Abstract

Automated recognition of facial expressions of emotions, and detection of facial action units (AUs) from videos depends critically on modeling of their dynamics. Some of these dynamics are characterized by changes in temporal phases (onset-apex-offset) and intensity of emotion expressions and AUs. The appearance of these changes may vary considerably among subjects, making the recognition/detection task very challenging. The state-of-the-art Latent Conditional Random Fields (L-CRF) framework allows us to efficiently encode these dynamics through the latent states accounting for the temporal consistency in emotion expression and ordinal relationships between its intensity levels.
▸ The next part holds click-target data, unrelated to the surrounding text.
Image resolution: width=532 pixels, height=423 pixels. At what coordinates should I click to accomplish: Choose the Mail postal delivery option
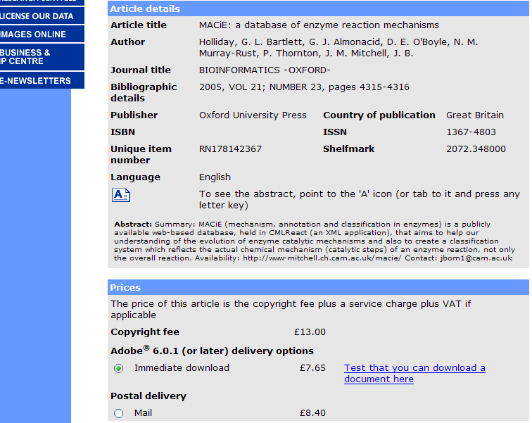click(x=118, y=413)
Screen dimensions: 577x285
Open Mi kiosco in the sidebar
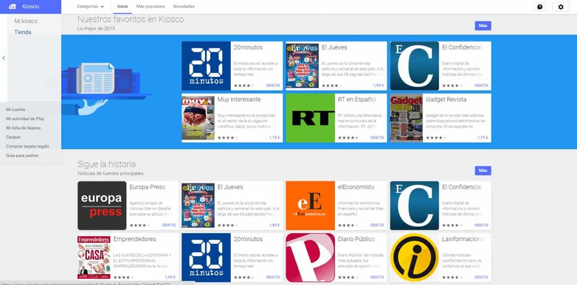[25, 21]
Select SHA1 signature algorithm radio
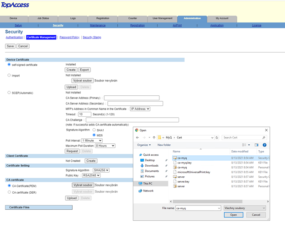The width and height of the screenshot is (285, 229). (x=95, y=130)
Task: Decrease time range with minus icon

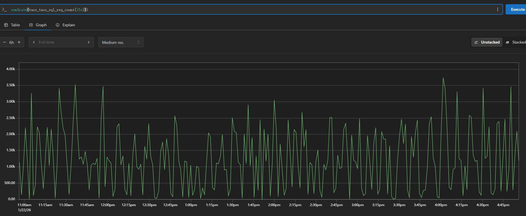Action: (5, 42)
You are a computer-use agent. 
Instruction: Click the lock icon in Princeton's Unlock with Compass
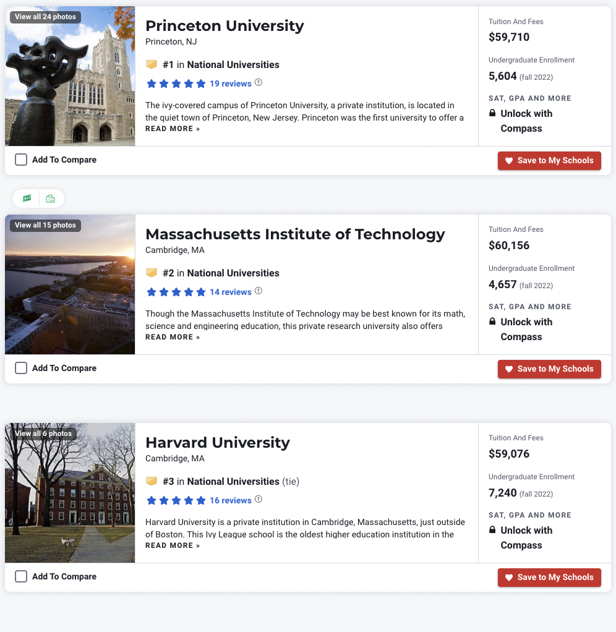492,114
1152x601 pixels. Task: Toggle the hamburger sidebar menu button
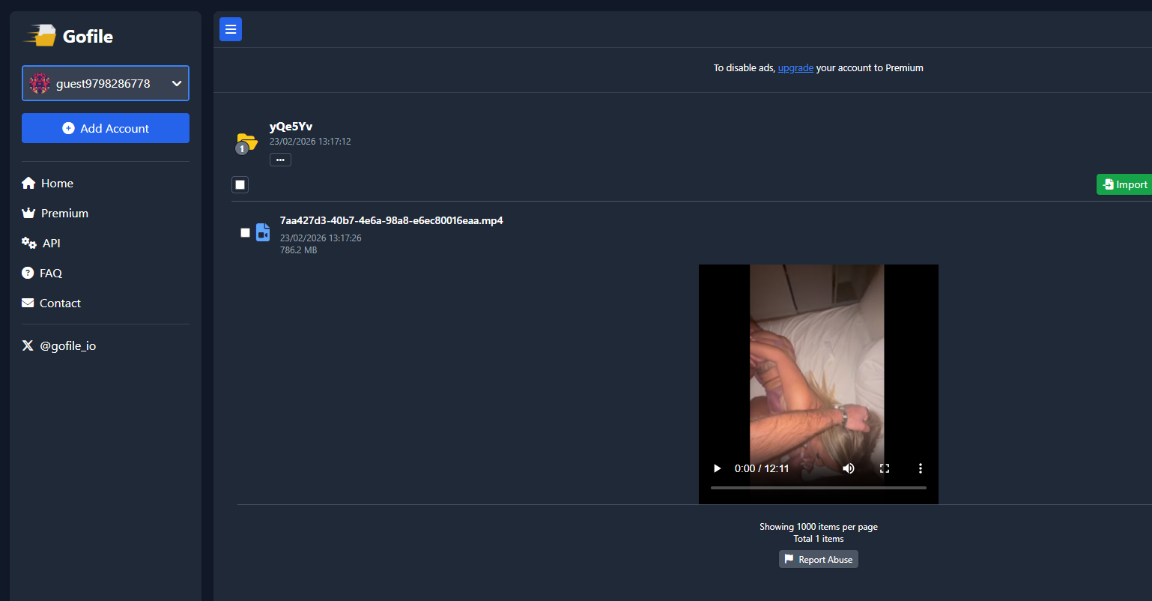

These latent states are typically assumed to be either unordered (nominal) or fully ordered (ordinal). Yet, while the video segments containing activation of the target AU may better be described using ordinal latent states (corresponding to the AU intensity levels), the segments where this AU does not occur, may better be described using unordered (nominal) latent states. To address this, we propose the variable-state L-CRF (VSL-CRF) model that automatically selects the optimal latent states for the target image sequence, based on the input data and underlying dynamics of the sequence. To reduce the model overfitting, we propose a novel graph-Laplacian regularization of the latent states. We evaluate the VSL-CRF on the tasks of facial expression recognition using the CK+ dataset, and AU detection using the GEMEP-FERA and DISFA datasets, and show that the proposed model achieves better generalization performance compared to traditional L-CRFs and other related state-of-the-art models.